1. An Act to amend the Competition Act, 39th Parl., 1st Sess., 7 December 2006.

2. The Competition Tribunal is a specialized adjudicative body that hears and decides all applications with respect to the reviewable practices, mergers and civil deceptive marketing practices provisions of the Act, including allegations of abuse of dominance.

3. Section 78 of the Act provides a non-exhaustive list of business practices that constitute anti-competitive acts for the purposes of the abuse of dominance provision, which acts have been described as involving an element of "purpose, object or design to undermine competition" (Competition Bureau, Enforcement Guidelines on the Abuse of Dominance Provisions, July 2001, at 10).

4. "Domestic air service" is defined in the Canada Transportation Act, S.C. 1996, c. 10, s. 55(1), as "an air service between points in Canada, from and to the same point in Canada or between Canada and a point outside Canada that is not in the territory of another country."

5. See Industry Canada, News Release, "Minister of Industry Moves to Promote the Interests of Canadian Consumers of Telecommunications Services," 7 December 2006.

6. Telecommunications Policy Review Panel, Final Report, March 2006, at 12 and 291-292.

7. See Speaking Notes for Sheridan Scott, Commissioner of Competition, Canadian Bar Association Fall Conference on Competition Law, Hotel Lac-Leamy, Gatineau, Quebec, Canada (28 September 2006), at 9: "Sector-specific focus is the exception rather than the rule for us."
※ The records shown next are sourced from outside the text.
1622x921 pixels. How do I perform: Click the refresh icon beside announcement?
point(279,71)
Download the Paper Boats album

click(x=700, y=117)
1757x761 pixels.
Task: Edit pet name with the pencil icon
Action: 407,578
8. Telecom Decision CRTC 2006-15, Forbearance from the regulation of retail local exchange services, 6 April 2006.

9. Industry Canada, Speaking Points for the Honourable Maxime Bernier, 11 December 2006. See also Industry Canada, News Release, "Canada’s New Government Proposes to Accelerate Deregulation of Local Telephone Service in the Interests of Canadian Consumers," 11 December 2006.

10. See Canada Gazette, Part I, Vol. 140, No. 50, 16 December 2006, at 4312.

11. TPR Final Report, at 3-39.

12. Order Issuing a Direction to the CRTC on Implementing the Canadian Telecommunications Policy Objectives, SOR/2006-355.

13. Id., Regulatory Impact Analysis Statement.